▶ _Your objective_
Exactly the lines from the start of the entries through the line with "Task: Click the" are required in the output, with no pictures among them.

▶ _Collected data entries_
'''

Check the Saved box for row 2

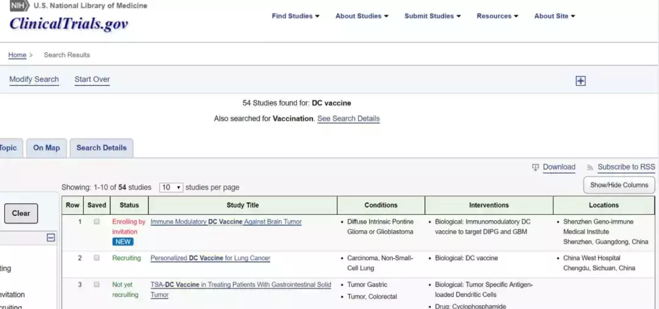point(96,258)

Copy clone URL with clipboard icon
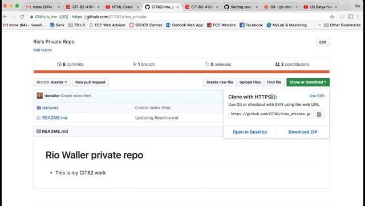click(319, 114)
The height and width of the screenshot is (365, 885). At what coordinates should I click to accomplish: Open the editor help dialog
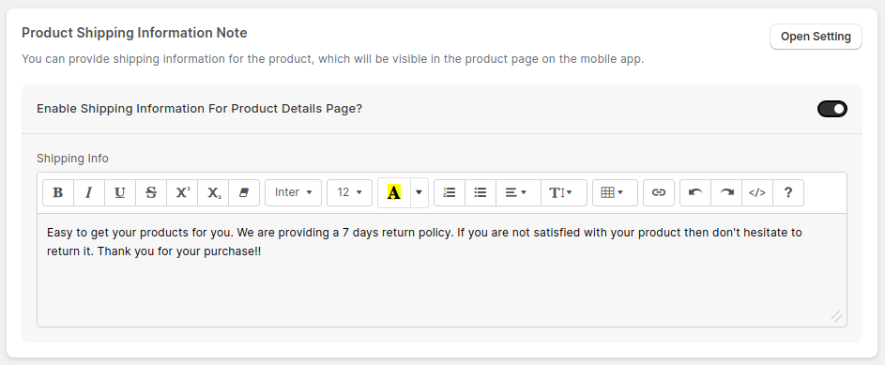click(788, 192)
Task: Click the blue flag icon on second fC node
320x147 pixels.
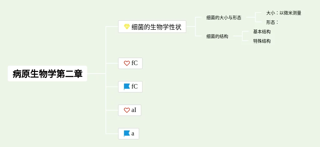Action: 127,87
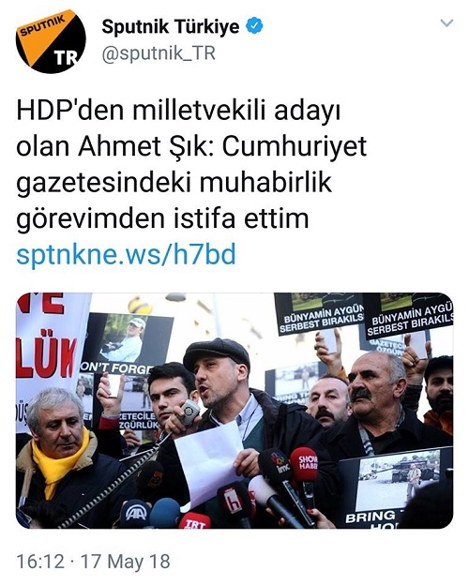Select the tweet text mentioning Ahmet Şık
Viewport: 469px width, 585px height.
pyautogui.click(x=191, y=165)
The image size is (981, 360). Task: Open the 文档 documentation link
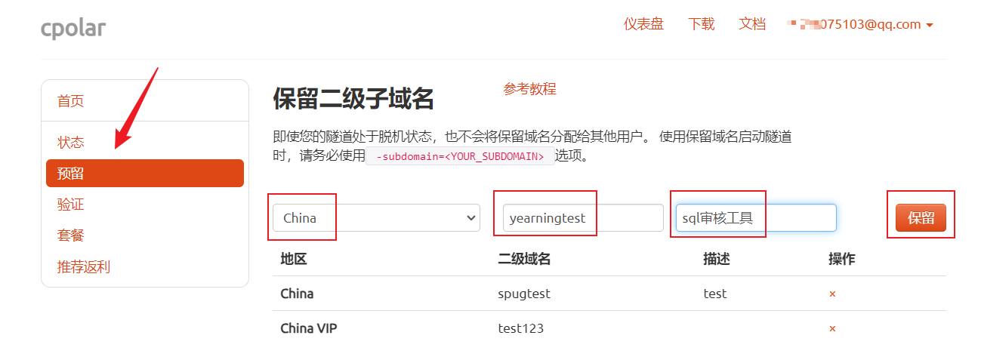coord(752,24)
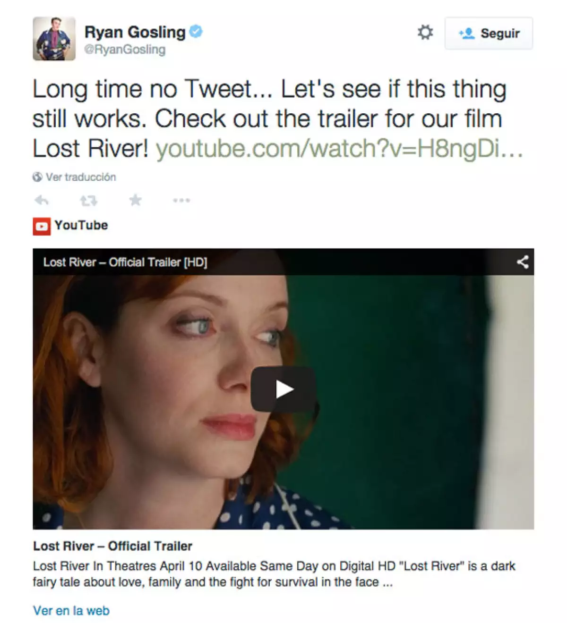Click the red YouTube logo icon
567x623 pixels.
point(42,226)
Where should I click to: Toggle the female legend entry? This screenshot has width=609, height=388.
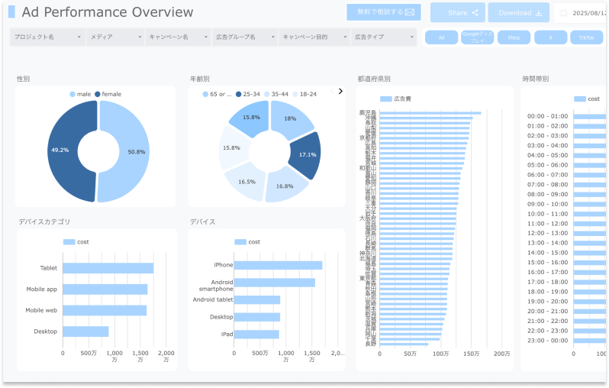click(x=108, y=94)
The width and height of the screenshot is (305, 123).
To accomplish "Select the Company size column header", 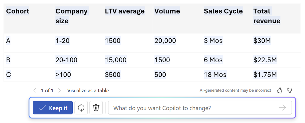I will 72,16.
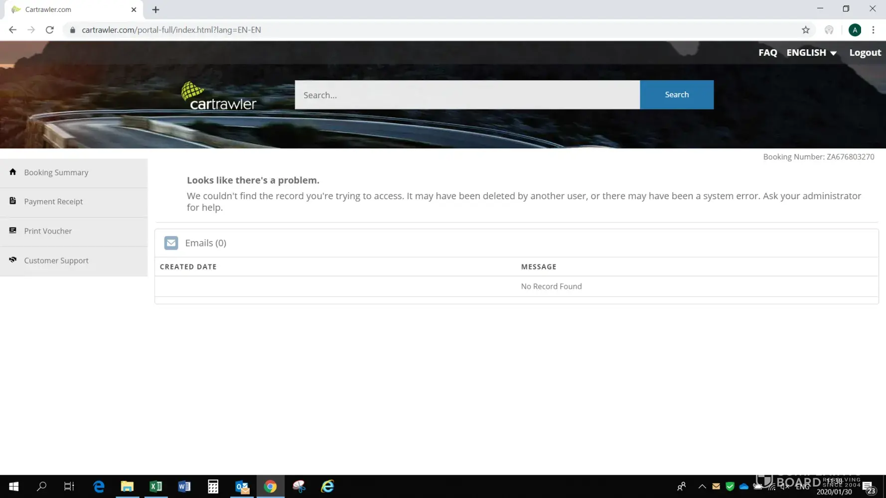Select Payment Receipt in the sidebar
This screenshot has width=886, height=498.
click(53, 202)
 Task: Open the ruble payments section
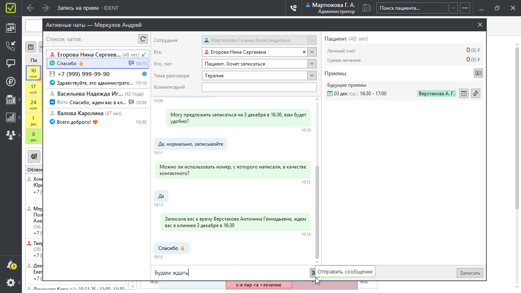11,81
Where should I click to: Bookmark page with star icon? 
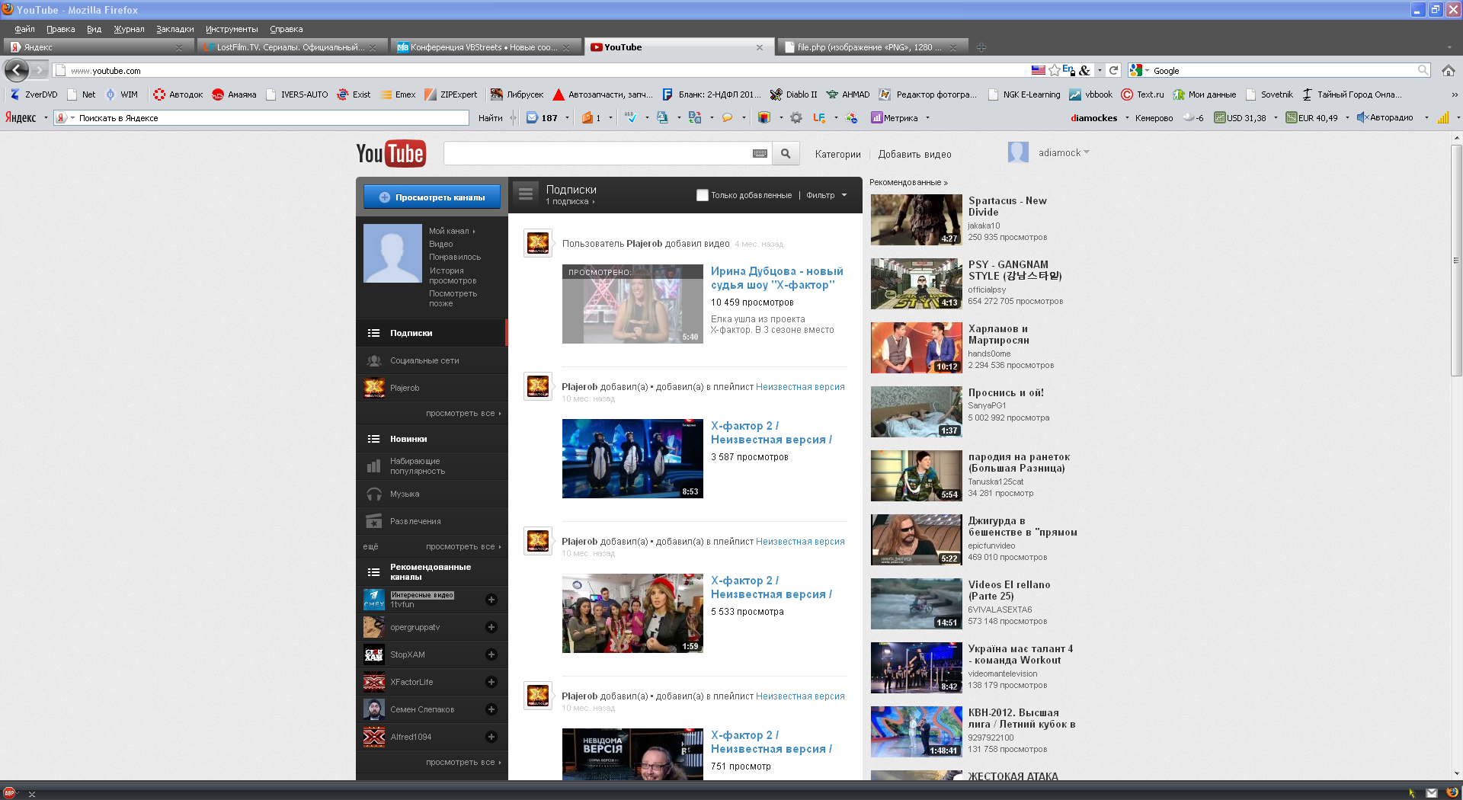(1054, 71)

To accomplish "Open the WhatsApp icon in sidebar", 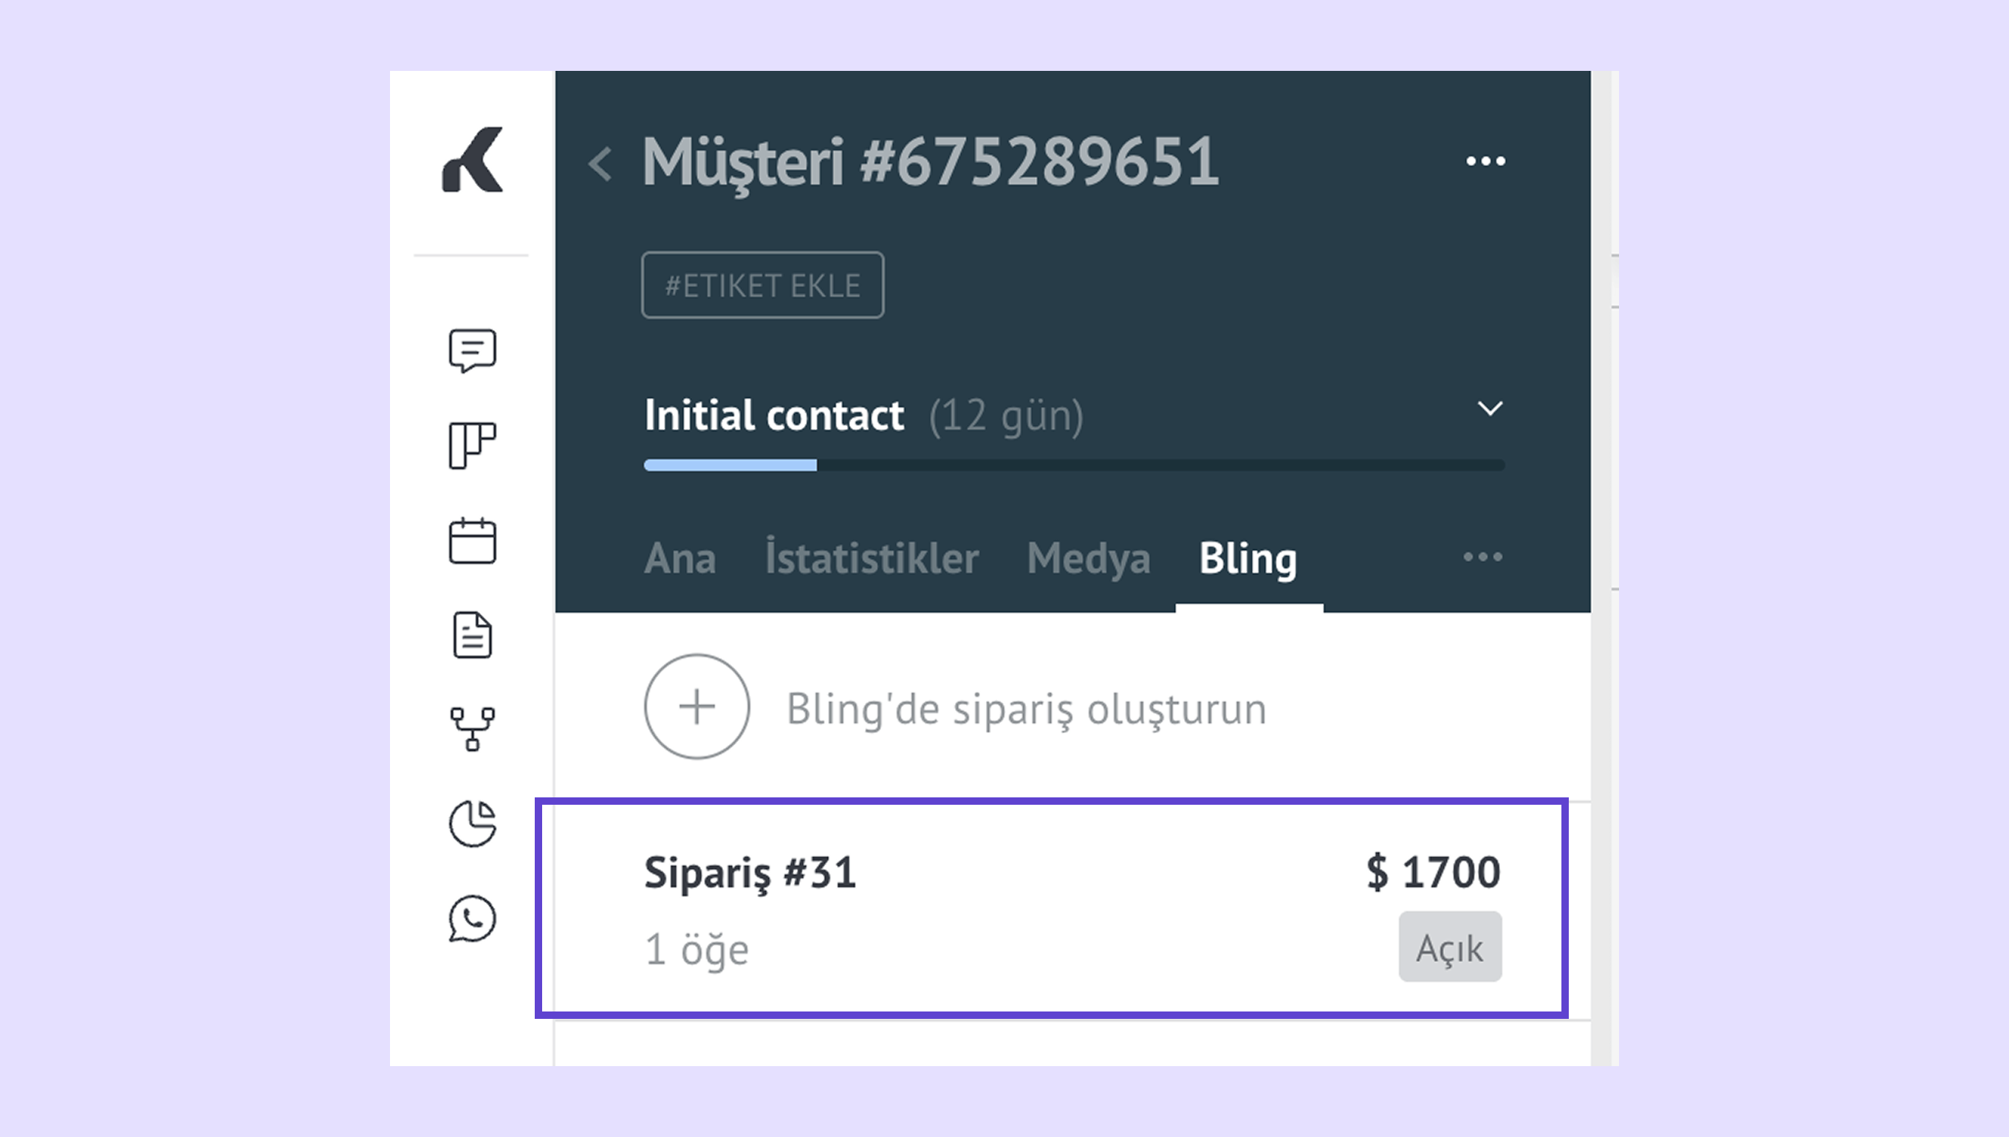I will pyautogui.click(x=473, y=918).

'''

▶ _Solution_
Check the Saved box for row 2

point(96,258)

Copy clone URL with clipboard icon
click(319, 114)
The height and width of the screenshot is (365, 885). At what coordinates should I click to accomplish: Open the editor help dialog
click(788, 192)
Task: Click the blue flag icon on second fC node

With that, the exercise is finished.